Caching is mentioned in the article: What do you guys feel about using PostgreSQL for caching instead of Redis?
Redis is many times faster, so much that it doesn't seem comparable to me.
A lot of data you can get away with just caching in-mem on each node, but when you have many nodes there are valid cases where you really want that distributed cache.
Neither.
Just use memcache for query cache if you have to. And only if you have to, because invalidation is hard.

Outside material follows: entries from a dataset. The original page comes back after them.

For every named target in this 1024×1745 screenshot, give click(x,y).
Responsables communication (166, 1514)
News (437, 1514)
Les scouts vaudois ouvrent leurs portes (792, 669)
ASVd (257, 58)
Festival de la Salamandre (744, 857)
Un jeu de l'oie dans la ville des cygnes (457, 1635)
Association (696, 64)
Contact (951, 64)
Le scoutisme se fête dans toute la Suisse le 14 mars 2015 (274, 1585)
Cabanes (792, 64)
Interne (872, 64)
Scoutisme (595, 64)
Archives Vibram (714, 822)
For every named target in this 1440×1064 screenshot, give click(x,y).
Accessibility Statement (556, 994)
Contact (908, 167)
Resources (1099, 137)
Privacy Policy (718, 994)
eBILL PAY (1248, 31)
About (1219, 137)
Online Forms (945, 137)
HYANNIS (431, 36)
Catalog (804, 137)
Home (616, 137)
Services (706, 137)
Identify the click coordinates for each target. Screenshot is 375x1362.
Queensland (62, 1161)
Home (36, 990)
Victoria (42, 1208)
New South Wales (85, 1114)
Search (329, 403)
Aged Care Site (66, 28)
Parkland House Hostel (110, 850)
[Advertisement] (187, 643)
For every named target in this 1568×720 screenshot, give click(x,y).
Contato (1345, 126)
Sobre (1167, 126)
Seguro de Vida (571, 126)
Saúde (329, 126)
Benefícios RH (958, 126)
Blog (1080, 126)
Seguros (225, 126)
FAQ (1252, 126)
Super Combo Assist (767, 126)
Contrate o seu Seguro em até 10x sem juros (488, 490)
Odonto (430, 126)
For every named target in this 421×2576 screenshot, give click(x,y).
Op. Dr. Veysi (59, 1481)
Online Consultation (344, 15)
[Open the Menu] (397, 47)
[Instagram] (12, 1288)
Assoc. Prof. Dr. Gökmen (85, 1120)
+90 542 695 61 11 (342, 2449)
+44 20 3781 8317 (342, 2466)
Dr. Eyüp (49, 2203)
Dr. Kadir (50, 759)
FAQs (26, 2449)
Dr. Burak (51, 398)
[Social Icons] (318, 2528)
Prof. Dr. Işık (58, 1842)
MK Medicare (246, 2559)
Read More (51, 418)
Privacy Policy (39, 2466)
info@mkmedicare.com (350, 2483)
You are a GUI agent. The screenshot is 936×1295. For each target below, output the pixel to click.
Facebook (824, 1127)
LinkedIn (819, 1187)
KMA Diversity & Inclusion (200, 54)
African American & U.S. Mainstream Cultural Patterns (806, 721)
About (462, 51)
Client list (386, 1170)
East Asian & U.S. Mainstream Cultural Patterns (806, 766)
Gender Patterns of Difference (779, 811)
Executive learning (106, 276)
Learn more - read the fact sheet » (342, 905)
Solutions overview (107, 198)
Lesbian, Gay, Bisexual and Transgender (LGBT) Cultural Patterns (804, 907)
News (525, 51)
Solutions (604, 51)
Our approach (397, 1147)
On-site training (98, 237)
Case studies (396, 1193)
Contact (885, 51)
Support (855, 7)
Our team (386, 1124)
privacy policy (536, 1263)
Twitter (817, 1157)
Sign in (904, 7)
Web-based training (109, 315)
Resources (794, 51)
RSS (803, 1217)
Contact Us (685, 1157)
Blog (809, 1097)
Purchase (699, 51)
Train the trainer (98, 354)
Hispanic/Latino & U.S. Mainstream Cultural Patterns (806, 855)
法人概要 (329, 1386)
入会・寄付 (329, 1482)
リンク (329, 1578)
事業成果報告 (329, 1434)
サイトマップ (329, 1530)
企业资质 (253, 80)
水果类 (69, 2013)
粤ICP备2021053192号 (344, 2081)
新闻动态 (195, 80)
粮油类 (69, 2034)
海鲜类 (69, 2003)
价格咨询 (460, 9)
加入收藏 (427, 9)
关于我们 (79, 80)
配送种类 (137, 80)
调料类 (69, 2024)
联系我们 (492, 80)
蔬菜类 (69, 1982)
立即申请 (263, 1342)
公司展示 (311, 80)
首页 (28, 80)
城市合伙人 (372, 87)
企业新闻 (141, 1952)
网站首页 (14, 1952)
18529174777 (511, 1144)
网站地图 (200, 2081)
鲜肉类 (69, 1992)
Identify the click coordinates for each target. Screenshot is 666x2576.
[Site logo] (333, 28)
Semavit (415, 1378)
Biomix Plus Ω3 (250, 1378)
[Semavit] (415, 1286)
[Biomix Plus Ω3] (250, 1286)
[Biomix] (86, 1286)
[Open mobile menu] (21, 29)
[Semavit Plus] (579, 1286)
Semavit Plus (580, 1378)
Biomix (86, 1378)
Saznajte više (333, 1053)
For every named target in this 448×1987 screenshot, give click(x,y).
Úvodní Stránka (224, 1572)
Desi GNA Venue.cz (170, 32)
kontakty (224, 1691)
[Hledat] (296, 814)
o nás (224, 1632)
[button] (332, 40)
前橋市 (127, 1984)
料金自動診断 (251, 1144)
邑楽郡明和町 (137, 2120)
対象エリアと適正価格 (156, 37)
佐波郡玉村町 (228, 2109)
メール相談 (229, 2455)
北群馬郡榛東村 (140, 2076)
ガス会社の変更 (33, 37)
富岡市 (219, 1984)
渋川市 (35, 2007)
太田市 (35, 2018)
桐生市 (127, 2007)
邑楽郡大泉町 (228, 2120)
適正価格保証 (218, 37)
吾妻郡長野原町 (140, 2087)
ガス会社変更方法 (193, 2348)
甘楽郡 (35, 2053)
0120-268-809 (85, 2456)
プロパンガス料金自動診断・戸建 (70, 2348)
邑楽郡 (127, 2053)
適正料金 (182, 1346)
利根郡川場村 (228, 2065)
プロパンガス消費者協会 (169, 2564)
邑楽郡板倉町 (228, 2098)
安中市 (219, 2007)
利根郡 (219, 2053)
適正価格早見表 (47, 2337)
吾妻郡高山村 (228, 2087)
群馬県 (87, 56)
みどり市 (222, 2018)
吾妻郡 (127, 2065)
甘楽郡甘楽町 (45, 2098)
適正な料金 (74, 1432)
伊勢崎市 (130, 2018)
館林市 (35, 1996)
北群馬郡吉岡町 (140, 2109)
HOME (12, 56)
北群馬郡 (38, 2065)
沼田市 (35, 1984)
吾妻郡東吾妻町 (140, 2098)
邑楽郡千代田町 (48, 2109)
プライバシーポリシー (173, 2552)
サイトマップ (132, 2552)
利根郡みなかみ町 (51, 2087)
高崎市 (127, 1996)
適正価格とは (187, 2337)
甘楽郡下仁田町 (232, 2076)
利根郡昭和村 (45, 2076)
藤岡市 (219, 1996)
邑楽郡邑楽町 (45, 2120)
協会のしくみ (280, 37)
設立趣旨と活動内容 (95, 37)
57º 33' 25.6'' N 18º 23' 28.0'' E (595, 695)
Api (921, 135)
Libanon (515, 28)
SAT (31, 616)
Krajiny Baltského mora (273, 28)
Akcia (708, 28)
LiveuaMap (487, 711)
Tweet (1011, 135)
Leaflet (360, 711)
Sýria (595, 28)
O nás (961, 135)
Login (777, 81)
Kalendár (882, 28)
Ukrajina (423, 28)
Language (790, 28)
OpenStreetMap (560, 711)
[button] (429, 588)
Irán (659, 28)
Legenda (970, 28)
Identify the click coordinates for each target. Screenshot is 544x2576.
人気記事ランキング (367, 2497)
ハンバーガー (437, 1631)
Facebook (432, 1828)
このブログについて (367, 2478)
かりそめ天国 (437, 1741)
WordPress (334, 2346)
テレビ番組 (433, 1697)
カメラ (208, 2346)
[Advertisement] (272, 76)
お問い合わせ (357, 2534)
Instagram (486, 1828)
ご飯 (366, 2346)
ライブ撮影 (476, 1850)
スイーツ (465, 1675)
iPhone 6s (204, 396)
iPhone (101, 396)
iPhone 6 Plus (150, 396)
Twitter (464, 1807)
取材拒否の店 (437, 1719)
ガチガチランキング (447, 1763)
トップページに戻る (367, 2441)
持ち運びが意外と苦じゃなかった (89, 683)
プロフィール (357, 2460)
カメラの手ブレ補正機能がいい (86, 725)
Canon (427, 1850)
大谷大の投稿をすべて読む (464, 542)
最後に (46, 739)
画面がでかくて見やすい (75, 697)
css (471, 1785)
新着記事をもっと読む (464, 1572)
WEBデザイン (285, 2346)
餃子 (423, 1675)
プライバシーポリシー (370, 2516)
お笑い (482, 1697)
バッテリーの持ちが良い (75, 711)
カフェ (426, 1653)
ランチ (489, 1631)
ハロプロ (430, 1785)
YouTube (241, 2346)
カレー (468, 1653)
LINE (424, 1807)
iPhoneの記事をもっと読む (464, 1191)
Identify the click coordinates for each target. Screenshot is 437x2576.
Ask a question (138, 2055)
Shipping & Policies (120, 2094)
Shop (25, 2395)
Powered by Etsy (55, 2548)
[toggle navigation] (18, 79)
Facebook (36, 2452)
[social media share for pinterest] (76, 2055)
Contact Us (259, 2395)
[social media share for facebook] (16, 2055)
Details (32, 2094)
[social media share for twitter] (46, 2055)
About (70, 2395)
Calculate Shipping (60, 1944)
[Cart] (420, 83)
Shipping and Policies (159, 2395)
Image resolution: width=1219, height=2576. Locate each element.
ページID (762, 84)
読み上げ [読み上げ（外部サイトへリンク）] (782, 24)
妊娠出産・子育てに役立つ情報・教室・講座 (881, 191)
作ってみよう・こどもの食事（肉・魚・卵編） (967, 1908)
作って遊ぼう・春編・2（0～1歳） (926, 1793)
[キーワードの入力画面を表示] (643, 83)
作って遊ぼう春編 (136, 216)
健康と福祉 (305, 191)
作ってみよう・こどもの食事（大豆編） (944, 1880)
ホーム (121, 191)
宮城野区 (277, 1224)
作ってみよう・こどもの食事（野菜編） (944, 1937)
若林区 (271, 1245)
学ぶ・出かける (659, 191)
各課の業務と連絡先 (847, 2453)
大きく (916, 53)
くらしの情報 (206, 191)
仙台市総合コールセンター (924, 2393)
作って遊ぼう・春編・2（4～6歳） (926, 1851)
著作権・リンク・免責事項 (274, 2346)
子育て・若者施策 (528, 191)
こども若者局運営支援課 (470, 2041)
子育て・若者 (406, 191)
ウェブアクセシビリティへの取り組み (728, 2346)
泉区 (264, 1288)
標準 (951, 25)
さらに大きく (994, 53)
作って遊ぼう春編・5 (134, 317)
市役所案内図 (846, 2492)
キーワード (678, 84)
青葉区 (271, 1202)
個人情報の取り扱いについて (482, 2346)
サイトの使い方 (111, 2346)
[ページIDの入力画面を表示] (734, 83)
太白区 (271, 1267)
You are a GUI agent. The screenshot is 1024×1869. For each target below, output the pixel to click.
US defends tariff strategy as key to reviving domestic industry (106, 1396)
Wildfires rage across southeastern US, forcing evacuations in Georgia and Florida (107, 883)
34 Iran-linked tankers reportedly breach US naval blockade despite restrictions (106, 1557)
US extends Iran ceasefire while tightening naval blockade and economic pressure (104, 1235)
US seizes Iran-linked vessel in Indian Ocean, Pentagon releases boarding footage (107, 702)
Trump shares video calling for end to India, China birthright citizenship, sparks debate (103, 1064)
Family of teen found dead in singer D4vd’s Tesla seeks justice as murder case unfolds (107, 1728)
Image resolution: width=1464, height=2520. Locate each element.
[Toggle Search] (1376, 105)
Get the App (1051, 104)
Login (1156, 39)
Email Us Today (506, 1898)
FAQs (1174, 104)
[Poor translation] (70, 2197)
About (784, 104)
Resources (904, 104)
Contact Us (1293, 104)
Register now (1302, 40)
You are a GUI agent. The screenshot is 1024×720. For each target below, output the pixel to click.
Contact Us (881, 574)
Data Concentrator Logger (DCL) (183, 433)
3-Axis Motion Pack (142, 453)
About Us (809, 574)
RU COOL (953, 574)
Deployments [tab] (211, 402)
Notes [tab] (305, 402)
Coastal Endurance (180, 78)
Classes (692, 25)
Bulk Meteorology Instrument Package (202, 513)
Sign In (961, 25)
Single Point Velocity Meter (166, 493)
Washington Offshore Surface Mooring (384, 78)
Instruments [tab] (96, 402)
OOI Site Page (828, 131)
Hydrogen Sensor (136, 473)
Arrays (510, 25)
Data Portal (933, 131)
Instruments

It's cheap, reliable, mature, fast, scalable, requires little understanding, has decent quality clients in most languages, is not stateful and available off the shelf in most cloud providers and works in-clusetr in kubernetes if you want to do it that way.
I can't find a use case for Redis that postgres or postgres+memcache isn't a simpler and/or superior solution.
Just to give you an idea how good memcache is, I think we had 9 billion requests across half a dozen nodes over a few years without a single process restart.
If you want to compare Redis and PostgreSQL as a cache, be sure to measure an unlogged table, as suggested in the article. Much of the slowness of PostgreSQL is to ensure durability and consistency after a crash. If that isn't a concern, disable it. Unlogged tables are automatically truncated after a crash.
Depends on your app cache needs. If it's moderate, I'd start with postgres...ie. not have operate another piece of infra and the extra code. If you are doing the shared-nothing app server approach (rails, django) where the app server remembers nothing after each request Redis can be a handy choice. I often go with having a fat long lived server process (jvm) where it also acts for my live caching needs. #tradeoffs
I say do it, if it simplifies the architecture. For example if you are using firestore with a redis cache layer, that's 2 dbs. If you can replace 2 dbs with 1 db (postgres), I think it's worth it. But if you are suggesting using a postgres cache layer in front of firestore instead of redis... to me that's not as clear cut.
Materialized views work pretty well in Postgres. But yes at some level of load it’s just helpful to have the traffic shared elsewhere.
But As soon as you go outside Postgres you cannot guarantee consistent reads within a transaction.
That’s usually ok, but it’s a good enough reason to keep it in until you absolutely need to.
Depends how much you have to cache and how much speed you really need from it.
I like Redis a lot, but for things in the start I'm not sure the juice is always worth the squeeze to get it setup and manage another item in teh stack.
Luckily, search is something that has been thought about and worked on for a while and there's lots of ways to slice it initially.
I'm probably a bit biased though from past experiences from seeing so many different search engines shimmed beside or into a database that there's often an easier way in the start than adding more to the stack.
Prove that you need the extra speed.
Run benchmarks that show that, for your application under your expected best-case loads, using Redis for caching instead of PostgreSQL provides a meaningful improvement.
If it doesn't provide a meaningful improvement, stick with PostgreSQL.